James McMurtry wurde 1962 in Fort Worth geboren und verbrachte seine Kindheit überwiegend in Leesburg, Virginia. Sein Songwriting ist tief im amerikanischen Süden und Westen verankert und bewegt sich zwischen Roots Rock, Folk Rock, Alternative Country und Americana. Nachdem er begonnen hatte, eigene Songs in Tucson und später in Texas zu spielen, wurde er 1987 beim New Folk-Wettbewerb des Kerrville Folk Festival wahrgenommen, bevor er 1989 sein Debütalbum Too Long in the Wasteland veröffentlichte, das von John Mellencamp mitproduziert wurde.
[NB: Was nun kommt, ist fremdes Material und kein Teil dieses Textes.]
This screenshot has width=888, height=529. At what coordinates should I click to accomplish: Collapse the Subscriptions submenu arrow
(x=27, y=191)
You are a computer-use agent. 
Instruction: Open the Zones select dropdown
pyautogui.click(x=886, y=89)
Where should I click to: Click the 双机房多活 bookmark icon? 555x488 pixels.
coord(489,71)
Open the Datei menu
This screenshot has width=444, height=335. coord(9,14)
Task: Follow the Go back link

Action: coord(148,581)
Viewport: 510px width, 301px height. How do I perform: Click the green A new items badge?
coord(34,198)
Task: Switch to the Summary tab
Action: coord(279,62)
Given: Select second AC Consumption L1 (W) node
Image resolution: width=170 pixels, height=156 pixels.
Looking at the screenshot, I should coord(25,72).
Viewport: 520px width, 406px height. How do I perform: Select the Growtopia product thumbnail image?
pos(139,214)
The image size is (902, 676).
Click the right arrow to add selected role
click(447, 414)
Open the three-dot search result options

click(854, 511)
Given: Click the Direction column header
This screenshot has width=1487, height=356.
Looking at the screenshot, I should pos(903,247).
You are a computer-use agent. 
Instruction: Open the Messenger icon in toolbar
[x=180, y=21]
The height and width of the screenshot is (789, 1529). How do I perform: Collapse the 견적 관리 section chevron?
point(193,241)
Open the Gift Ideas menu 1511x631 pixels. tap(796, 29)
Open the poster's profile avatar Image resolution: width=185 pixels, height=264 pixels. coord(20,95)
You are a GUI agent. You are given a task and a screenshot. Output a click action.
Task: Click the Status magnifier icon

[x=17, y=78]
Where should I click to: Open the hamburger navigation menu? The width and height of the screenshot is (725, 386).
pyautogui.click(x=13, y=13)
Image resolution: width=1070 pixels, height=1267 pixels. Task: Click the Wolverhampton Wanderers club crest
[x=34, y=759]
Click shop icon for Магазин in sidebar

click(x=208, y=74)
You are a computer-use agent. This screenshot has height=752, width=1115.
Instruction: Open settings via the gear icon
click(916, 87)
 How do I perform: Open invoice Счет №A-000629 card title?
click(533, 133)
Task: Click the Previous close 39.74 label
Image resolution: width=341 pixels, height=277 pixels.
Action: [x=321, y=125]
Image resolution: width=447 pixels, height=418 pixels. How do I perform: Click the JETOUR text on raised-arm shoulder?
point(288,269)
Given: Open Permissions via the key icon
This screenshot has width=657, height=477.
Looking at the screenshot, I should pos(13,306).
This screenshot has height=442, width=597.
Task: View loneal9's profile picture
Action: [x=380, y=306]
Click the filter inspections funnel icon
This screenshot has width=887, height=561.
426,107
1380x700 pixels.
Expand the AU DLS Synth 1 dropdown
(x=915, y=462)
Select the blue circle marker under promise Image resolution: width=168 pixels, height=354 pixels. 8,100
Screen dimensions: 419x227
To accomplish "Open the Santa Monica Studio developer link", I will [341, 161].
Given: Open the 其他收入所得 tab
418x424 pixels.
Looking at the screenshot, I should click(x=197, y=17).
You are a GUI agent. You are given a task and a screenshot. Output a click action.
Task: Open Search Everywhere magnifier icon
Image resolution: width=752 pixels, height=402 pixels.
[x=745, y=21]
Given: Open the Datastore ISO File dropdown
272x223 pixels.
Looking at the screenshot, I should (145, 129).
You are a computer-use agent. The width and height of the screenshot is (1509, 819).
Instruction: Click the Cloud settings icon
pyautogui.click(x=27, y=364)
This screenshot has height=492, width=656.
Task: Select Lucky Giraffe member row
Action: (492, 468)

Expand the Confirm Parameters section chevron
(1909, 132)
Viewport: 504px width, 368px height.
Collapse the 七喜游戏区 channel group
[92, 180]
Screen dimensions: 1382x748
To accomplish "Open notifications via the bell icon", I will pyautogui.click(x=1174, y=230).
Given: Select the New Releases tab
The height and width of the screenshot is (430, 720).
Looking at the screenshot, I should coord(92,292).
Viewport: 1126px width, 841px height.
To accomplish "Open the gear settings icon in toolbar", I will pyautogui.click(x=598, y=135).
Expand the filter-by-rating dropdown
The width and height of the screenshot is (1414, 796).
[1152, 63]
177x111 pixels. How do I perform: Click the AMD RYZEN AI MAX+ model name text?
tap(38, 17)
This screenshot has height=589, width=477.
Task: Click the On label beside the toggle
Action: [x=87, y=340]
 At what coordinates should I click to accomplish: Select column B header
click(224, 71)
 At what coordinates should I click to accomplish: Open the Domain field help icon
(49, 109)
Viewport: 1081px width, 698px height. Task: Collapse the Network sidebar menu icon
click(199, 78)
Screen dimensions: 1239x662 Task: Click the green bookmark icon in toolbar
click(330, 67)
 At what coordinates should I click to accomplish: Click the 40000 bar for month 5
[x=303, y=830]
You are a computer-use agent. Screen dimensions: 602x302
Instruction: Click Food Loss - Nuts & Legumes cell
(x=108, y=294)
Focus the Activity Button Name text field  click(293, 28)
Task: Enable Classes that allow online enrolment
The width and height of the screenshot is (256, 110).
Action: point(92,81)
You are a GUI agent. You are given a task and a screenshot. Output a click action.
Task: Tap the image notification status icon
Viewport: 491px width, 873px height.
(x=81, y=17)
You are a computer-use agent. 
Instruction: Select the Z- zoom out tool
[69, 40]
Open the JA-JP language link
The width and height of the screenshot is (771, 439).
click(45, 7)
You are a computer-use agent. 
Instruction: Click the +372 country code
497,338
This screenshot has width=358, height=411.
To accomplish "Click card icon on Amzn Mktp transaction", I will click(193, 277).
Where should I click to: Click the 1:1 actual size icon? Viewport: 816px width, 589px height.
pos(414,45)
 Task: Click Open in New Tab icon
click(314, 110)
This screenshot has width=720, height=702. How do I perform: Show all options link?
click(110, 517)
Es folgten Candyland (1992), Where’d You Hide the Body (1995), It Had to Happen (1997), Walk Between the Raindrops (1998) und Saint Mary of the Woods (2002). Danach stellte er ein kompaktes Bandformat mit sparsamem Gitarrenspiel und einer gesangsnahen, fast gesprochenen Darbietung zusammen. Sein Repertoire beruht auf präzisen Erzählungen, bevölkert von Figuren, Straßen, Kleinstädten und sozialen Spannungen, mit stetiger Aufmerksamkeit für die Details des Alltags. Langjährig präsent auf texanischen und Americana-Bühnen, hat er auch mit Musikern wie Joe Ely und Guy Clark zusammengearbeitet. Die Diskographie setzt sich fort mit Childish Things (2005), Just Us Kids (2008), Complicated Game (2015) und The Horses and the Hounds (2021).